Creating, Editing, and Ingesting Corporate Body Entity Descriptions

Purpose: This proposal serves to solidify SNAC policy and practice for establishing and editing names for corporate entities in SNAC. It is in compliance with current practice at the Library of Congress and NACO (Name Authority Cooperative) authorities cataloging requirements.

Definition: Corporate bodies are a “social construct”, and exist only on paper. They are groups of persons who may or do act together as a group, are identified by a particular name, and that acts or may act as a unit. It is important to understand that corporate bodies ...

  • create records; archives, works, etc.
  • create series; newsletters, quarterly reports, journals, etc.
  • create monographs; manuals, proceedings, catalogs, directories, etc.
  • create electronic resources (e.g., company websites, blogs)
  • can be the subjects of works
  • must be identified by a particular name, not a general description
  • include associations, institutions, non-profit enterprises, governments, government agencies, projects and programs, religious bodies, local church groups identified by the name of the church, and conferences. Ad hoc events (e.g., athletic contests, exhibitions, expeditions, fairs, and festivals) and vessels (e.g., ships and spacecraft) are also considered to be corporate bodies.

RDA (Resource Description and Access) defines corporate bodies as “A collective agent who is composed of persons who are organized for a common purpose or activity.” [RDA Toolkit, viewed January 21, 2022.]
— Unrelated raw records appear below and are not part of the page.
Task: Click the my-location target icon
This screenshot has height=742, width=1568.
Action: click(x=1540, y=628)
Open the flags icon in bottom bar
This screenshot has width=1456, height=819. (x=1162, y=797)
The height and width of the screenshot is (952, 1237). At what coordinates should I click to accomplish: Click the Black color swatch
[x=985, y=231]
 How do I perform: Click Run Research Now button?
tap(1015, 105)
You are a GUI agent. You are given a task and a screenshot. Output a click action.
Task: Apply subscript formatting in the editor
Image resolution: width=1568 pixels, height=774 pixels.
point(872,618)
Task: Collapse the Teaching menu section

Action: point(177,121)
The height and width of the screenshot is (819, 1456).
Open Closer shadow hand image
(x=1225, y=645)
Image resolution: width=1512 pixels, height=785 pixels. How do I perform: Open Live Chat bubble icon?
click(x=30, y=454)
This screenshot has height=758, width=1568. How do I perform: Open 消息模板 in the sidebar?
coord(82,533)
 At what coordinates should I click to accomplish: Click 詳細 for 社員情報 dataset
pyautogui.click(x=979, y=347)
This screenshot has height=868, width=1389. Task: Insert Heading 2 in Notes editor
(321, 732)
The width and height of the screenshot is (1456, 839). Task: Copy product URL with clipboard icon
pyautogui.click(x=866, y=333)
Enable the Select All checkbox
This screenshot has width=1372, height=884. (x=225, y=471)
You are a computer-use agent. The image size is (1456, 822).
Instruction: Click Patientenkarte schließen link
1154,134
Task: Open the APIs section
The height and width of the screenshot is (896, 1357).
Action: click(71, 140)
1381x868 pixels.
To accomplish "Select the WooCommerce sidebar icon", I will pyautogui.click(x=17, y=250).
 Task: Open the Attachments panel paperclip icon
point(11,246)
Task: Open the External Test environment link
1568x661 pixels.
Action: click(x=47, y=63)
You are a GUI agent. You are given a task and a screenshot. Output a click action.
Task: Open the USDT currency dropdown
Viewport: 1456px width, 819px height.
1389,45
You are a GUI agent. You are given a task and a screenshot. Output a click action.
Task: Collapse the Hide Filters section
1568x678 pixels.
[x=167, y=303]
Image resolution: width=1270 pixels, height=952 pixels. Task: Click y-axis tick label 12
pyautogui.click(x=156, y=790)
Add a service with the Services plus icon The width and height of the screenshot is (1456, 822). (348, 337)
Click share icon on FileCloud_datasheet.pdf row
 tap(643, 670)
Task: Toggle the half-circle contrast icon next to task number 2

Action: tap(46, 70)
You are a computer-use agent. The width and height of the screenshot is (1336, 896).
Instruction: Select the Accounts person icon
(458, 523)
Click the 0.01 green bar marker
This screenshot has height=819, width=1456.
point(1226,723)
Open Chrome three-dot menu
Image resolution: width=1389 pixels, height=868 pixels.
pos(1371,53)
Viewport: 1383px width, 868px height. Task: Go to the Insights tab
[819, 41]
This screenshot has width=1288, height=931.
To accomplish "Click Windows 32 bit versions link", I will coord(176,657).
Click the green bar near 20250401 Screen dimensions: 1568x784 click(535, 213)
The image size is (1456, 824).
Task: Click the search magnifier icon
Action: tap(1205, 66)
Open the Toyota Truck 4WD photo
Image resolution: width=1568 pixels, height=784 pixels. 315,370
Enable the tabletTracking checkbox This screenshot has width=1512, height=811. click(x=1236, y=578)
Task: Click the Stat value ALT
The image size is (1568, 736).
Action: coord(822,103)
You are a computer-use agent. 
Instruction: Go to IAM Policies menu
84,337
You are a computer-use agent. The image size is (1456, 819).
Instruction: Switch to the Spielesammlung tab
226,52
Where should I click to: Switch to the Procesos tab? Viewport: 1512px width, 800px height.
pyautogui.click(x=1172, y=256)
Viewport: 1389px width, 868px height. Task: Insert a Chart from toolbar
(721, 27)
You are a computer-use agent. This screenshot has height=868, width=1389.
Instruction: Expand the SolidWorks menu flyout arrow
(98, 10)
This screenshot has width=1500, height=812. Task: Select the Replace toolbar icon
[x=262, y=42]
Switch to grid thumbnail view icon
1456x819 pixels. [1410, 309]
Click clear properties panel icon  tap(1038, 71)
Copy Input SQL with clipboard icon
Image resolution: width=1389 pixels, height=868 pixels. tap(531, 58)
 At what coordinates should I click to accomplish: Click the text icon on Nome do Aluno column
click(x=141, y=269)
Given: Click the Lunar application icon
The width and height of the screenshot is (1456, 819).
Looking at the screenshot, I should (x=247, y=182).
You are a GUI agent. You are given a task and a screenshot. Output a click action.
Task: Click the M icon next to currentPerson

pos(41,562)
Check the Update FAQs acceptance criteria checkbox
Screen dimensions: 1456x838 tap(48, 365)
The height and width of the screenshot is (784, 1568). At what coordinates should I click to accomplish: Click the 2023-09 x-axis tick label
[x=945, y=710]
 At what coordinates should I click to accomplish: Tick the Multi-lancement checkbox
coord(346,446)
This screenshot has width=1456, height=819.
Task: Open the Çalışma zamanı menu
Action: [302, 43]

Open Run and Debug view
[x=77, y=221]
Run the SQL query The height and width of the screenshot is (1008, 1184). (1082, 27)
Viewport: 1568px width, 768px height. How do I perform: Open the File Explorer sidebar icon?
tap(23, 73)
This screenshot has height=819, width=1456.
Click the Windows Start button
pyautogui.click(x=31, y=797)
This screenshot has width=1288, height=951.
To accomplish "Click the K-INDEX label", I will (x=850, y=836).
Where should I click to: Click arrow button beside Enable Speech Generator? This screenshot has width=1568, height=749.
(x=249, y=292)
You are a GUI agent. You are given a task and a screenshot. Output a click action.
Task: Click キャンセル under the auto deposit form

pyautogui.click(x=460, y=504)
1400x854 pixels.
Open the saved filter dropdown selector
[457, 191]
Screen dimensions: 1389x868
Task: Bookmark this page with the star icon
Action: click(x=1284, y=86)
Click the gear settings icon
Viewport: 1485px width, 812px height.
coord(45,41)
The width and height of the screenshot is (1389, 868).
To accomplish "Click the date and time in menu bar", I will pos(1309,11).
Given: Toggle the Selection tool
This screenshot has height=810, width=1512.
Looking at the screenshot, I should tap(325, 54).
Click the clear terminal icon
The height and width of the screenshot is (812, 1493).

Required elements for corporate body entity components:

  1. Preferred name for the corporate body
  2. Controlling jurisdiction name component for subordinate government agency entities:
    • Justification: In its mission as an international authority file, SNAC requires the appropriate controlling jurisdiction component for a subordinate government body when warranted no matter how the name arrives in SNAC, whether by manual input, manual edit of an existing name, or data import from an outside source. A jurisdiction component serves to differentiate identical or nearly identical corporate body names in governments around the world.

N.B.: SNAC will stay compliant with any and all Library of Congress Program for Cooperative Cataloging (PCC) and NACO (Name Authority Cooperative) policy and guidance pertaining to the formation of corporate body entity names. As it relates specifically to naming subordinate corporate bodies of government bodies:

LC/PCC practice: Apply the option. If the preferred name of the subordinate or related corporate body includes the name of the body to which it is subordinate or related, construct the authorized access point by recording the authorized access point for the body to which it is subordinate or related, followed by a period and space, followed by the preferred name of the subordinate or related body, retaining in the last the name of body to which it is subordinate or related if required for clarity. [Teleconference with Paul Frank (Policy, Training, and Cooperative Programs Division, Library of Congress), December 17, 2021.]


  • Beinecke Rare Book and Manuscript Library
  • Boone Hall (Plantation : S.C.)
  • British Antarctic Expedition (1910-1913)
  • Canada. Department of Agriculture. Economics Division
  • Center for Physical Science and Research (Canada)
  • Duke University. University Archives
  • France. Administration des tabacs
  • Jefferson County Historical Society (Jefferson County, W. Va.)
  • Jefferson County Historical Society of Indiana (Jefferson County, Ind.)
  • National Institute of Health (U.S.)
  • United States. Department of Agriculture
  • United States. Marine Corps. Office of the Commandant
  • United States. Office for Energy Management

For more examples of corporate body names and name components, refer to the Name Elements PDF and the SNAC Editing Cheat Sheet - Corporate Bodies PDF.

Posting Name Changes and Variant Name Entries for Corporate Bodies

Related to the issue of person and family name changes addressed with variant name entries, there are three factors to consider when deciding whether to divide one corporate body entity into two or more distinct, new entities:

  • Has the jurisdiction of the corporate body changed?
  • Have the responsibilities of the corporate body changed?
  • Has the activity of the corporate body changed?

If the answer to all three questions above is "No," then the corporate body really is the same corporate body; only the name has changed, not its work, nor its jurisdiction, nor its mission. SNAC editors should err on the side of not creating a new SNAC entity [record] just because the name changed, especially if the functions of the entity are still the same.

Use the most recent name form as the preferred name and then use earlier name forms as variants. Remember to add Exist Date elements for Establishment and Disestablishment to further contextualize the variant names when warranted.